:: Given records

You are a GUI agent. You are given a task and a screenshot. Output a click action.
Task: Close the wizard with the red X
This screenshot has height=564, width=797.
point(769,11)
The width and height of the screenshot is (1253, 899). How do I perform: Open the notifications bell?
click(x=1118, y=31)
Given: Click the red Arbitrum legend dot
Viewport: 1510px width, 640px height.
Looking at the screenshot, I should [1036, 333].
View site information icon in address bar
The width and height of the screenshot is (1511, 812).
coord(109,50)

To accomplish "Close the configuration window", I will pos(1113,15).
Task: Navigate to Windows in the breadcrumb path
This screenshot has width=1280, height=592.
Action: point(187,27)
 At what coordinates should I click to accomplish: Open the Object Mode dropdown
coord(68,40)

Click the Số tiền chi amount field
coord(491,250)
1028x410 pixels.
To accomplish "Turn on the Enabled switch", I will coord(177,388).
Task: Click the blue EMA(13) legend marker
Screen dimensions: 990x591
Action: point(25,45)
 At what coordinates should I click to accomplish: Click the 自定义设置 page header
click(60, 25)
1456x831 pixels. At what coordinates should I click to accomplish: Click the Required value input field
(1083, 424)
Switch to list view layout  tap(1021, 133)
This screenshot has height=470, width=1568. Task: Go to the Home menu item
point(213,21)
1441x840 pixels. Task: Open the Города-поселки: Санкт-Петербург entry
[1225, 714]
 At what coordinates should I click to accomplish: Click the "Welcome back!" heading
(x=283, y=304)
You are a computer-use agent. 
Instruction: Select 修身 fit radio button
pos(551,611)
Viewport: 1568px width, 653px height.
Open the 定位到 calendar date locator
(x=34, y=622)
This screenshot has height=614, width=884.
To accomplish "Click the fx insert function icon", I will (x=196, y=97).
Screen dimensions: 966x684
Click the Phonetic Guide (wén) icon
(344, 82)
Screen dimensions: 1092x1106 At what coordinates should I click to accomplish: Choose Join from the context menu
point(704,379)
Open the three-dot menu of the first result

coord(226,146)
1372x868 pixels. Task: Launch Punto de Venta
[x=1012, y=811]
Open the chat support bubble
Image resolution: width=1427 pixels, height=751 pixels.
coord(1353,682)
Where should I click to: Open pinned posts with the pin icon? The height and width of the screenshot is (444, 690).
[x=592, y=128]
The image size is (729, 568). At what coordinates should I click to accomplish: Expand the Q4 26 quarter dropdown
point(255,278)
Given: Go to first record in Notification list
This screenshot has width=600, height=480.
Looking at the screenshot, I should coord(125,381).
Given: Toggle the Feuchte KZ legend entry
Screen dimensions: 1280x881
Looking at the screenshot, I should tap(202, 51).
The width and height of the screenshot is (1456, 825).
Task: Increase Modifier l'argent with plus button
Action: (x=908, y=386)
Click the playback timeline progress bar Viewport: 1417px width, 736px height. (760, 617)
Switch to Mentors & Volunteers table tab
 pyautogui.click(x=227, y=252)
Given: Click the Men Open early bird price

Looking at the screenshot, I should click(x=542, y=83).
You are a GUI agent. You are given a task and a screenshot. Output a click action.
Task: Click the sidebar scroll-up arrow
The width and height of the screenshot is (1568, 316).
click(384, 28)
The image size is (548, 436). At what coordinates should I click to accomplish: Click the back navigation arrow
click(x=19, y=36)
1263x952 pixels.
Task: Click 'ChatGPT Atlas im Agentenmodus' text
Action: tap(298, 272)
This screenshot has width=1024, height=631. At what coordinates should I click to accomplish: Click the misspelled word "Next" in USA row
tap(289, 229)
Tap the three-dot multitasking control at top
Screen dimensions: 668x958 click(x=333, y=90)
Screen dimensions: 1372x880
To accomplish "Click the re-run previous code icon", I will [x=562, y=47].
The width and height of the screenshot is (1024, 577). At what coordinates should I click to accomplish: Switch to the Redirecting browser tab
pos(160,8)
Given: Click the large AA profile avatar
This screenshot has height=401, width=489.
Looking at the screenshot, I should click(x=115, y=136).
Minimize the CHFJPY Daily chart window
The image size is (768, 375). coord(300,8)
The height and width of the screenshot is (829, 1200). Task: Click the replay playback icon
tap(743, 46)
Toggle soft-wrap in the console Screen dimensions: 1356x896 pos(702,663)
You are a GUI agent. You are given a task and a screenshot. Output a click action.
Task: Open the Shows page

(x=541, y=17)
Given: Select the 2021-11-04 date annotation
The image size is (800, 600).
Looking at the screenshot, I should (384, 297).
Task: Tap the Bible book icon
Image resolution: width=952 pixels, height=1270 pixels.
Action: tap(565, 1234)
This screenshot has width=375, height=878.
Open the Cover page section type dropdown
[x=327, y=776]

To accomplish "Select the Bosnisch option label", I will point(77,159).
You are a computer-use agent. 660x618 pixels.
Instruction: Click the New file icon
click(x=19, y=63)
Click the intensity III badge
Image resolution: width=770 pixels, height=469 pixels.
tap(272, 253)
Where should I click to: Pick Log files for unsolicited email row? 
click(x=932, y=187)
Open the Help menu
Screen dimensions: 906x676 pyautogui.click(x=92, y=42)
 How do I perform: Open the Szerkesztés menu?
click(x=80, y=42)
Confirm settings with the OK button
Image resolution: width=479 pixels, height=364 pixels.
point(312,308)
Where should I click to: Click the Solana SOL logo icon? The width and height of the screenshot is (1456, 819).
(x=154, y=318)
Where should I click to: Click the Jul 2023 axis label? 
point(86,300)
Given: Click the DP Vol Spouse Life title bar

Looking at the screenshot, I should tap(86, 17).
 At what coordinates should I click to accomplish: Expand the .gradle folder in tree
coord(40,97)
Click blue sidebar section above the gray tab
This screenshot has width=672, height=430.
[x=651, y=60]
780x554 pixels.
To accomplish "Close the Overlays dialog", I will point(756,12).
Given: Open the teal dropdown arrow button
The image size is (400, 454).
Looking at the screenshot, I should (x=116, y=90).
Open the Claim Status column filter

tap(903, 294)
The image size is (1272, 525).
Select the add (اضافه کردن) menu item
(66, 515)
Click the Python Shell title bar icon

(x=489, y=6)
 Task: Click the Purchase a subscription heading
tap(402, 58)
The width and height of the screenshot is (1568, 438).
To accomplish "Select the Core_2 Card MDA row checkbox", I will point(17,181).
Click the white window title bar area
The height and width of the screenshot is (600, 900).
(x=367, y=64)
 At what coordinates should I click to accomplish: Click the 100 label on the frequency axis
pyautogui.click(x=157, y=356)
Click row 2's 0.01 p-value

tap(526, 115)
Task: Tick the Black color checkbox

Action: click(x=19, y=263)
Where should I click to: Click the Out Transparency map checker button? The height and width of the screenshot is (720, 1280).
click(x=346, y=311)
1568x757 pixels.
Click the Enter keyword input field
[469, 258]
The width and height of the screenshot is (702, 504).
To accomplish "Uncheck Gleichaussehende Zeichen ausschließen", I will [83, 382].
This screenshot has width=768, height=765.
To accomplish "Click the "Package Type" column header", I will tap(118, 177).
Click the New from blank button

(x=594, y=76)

::::

Try it:
Repeat every line of the material exactly as given.

Expected output:
You are a GUI agent. You are given a task and a screenshot. Output a click action.
Task: Close the wizard with the red X
This screenshot has height=564, width=797.
point(769,11)
The width and height of the screenshot is (1253, 899). How do I perform: Open the notifications bell?
click(x=1118, y=31)
Given: Click the red Arbitrum legend dot
Viewport: 1510px width, 640px height.
Looking at the screenshot, I should [1036, 333].
View site information icon in address bar
The width and height of the screenshot is (1511, 812).
coord(109,50)

To accomplish "Close the configuration window", I will pos(1113,15).
Task: Navigate to Windows in the breadcrumb path
This screenshot has width=1280, height=592.
Action: point(187,27)
 At what coordinates should I click to accomplish: Open the Object Mode dropdown
coord(68,40)

Click the Số tiền chi amount field
coord(491,250)
1028x410 pixels.
To accomplish "Turn on the Enabled switch", I will coord(177,388).
Task: Click the blue EMA(13) legend marker
Screen dimensions: 990x591
Action: point(25,45)
 At what coordinates should I click to accomplish: Click the 自定义设置 page header
click(60, 25)
1456x831 pixels. At what coordinates should I click to accomplish: Click the Required value input field
(1083, 424)
Switch to list view layout  tap(1021, 133)
This screenshot has height=470, width=1568. Task: Go to the Home menu item
point(213,21)
1441x840 pixels. Task: Open the Города-поселки: Санкт-Петербург entry
[1225, 714]
 At what coordinates should I click to accomplish: Click the "Welcome back!" heading
(x=283, y=304)
You are a computer-use agent. 
Instruction: Select 修身 fit radio button
pos(551,611)
Viewport: 1568px width, 653px height.
Open the 定位到 calendar date locator
(x=34, y=622)
This screenshot has height=614, width=884.
To accomplish "Click the fx insert function icon", I will (x=196, y=97).
Screen dimensions: 966x684
Click the Phonetic Guide (wén) icon
(344, 82)
Screen dimensions: 1092x1106 At what coordinates should I click to accomplish: Choose Join from the context menu
point(704,379)
Open the three-dot menu of the first result

coord(226,146)
1372x868 pixels. Task: Launch Punto de Venta
[x=1012, y=811]
Open the chat support bubble
Image resolution: width=1427 pixels, height=751 pixels.
coord(1353,682)
Where should I click to: Open pinned posts with the pin icon? The height and width of the screenshot is (444, 690).
[x=592, y=128]
The image size is (729, 568). At what coordinates should I click to accomplish: Expand the Q4 26 quarter dropdown
point(255,278)
Given: Go to first record in Notification list
This screenshot has width=600, height=480.
Looking at the screenshot, I should coord(125,381).
Given: Toggle the Feuchte KZ legend entry
Screen dimensions: 1280x881
Looking at the screenshot, I should tap(202, 51).
The width and height of the screenshot is (1456, 825).
Task: Increase Modifier l'argent with plus button
Action: (x=908, y=386)
Click the playback timeline progress bar Viewport: 1417px width, 736px height. (760, 617)
Switch to Mentors & Volunteers table tab
 pyautogui.click(x=227, y=252)
Given: Click the Men Open early bird price

Looking at the screenshot, I should click(x=542, y=83).
You are a GUI agent. You are given a task and a screenshot. Output a click action.
Task: Click the sidebar scroll-up arrow
The width and height of the screenshot is (1568, 316).
click(384, 28)
The image size is (548, 436). At what coordinates should I click to accomplish: Click the back navigation arrow
click(x=19, y=36)
1263x952 pixels.
Task: Click 'ChatGPT Atlas im Agentenmodus' text
Action: tap(298, 272)
This screenshot has width=1024, height=631. At what coordinates should I click to accomplish: Click the misspelled word "Next" in USA row
tap(289, 229)
Tap the three-dot multitasking control at top
Screen dimensions: 668x958 click(x=333, y=90)
Screen dimensions: 1372x880
To accomplish "Click the re-run previous code icon", I will [x=562, y=47].
The width and height of the screenshot is (1024, 577). At what coordinates should I click to accomplish: Switch to the Redirecting browser tab
pos(160,8)
Given: Click the large AA profile avatar
This screenshot has height=401, width=489.
Looking at the screenshot, I should click(x=115, y=136).
Minimize the CHFJPY Daily chart window
The image size is (768, 375). coord(300,8)
The height and width of the screenshot is (829, 1200). Task: Click the replay playback icon
tap(743, 46)
Toggle soft-wrap in the console Screen dimensions: 1356x896 pos(702,663)
You are a GUI agent. You are given a task and a screenshot. Output a click action.
Task: Open the Shows page

(x=541, y=17)
Given: Select the 2021-11-04 date annotation
The image size is (800, 600).
Looking at the screenshot, I should (384, 297).
Task: Tap the Bible book icon
Image resolution: width=952 pixels, height=1270 pixels.
Action: tap(565, 1234)
This screenshot has width=375, height=878.
Open the Cover page section type dropdown
[x=327, y=776]

To accomplish "Select the Bosnisch option label", I will point(77,159).
You are a computer-use agent. 660x618 pixels.
Instruction: Click the New file icon
click(x=19, y=63)
Click the intensity III badge
Image resolution: width=770 pixels, height=469 pixels.
tap(272, 253)
Where should I click to: Pick Log files for unsolicited email row? 
click(x=932, y=187)
Open the Help menu
Screen dimensions: 906x676 pyautogui.click(x=92, y=42)
 How do I perform: Open the Szerkesztés menu?
click(x=80, y=42)
Confirm settings with the OK button
Image resolution: width=479 pixels, height=364 pixels.
point(312,308)
Where should I click to: Click the Solana SOL logo icon? The width and height of the screenshot is (1456, 819).
(x=154, y=318)
Where should I click to: Click the Jul 2023 axis label? 
point(86,300)
Given: Click the DP Vol Spouse Life title bar

Looking at the screenshot, I should tap(86, 17).
 At what coordinates should I click to accomplish: Expand the .gradle folder in tree
coord(40,97)
Click blue sidebar section above the gray tab
This screenshot has width=672, height=430.
[x=651, y=60]
780x554 pixels.
To accomplish "Close the Overlays dialog", I will point(756,12).
Given: Open the teal dropdown arrow button
The image size is (400, 454).
Looking at the screenshot, I should (x=116, y=90).
Open the Claim Status column filter

tap(903, 294)
The image size is (1272, 525).
Select the add (اضافه کردن) menu item
(66, 515)
Click the Python Shell title bar icon

(x=489, y=6)
 Task: Click the Purchase a subscription heading
tap(402, 58)
The width and height of the screenshot is (1568, 438).
To accomplish "Select the Core_2 Card MDA row checkbox", I will point(17,181).
Click the white window title bar area
The height and width of the screenshot is (600, 900).
(x=367, y=64)
 At what coordinates should I click to accomplish: Click the 100 label on the frequency axis
pyautogui.click(x=157, y=356)
Click row 2's 0.01 p-value

tap(526, 115)
Task: Tick the Black color checkbox

Action: click(x=19, y=263)
Where should I click to: Click the Out Transparency map checker button? The height and width of the screenshot is (720, 1280).
click(x=346, y=311)
1568x757 pixels.
Click the Enter keyword input field
[469, 258]
The width and height of the screenshot is (702, 504).
To accomplish "Uncheck Gleichaussehende Zeichen ausschließen", I will [83, 382].
This screenshot has width=768, height=765.
To accomplish "Click the "Package Type" column header", I will tap(118, 177).
Click the New from blank button

(x=594, y=76)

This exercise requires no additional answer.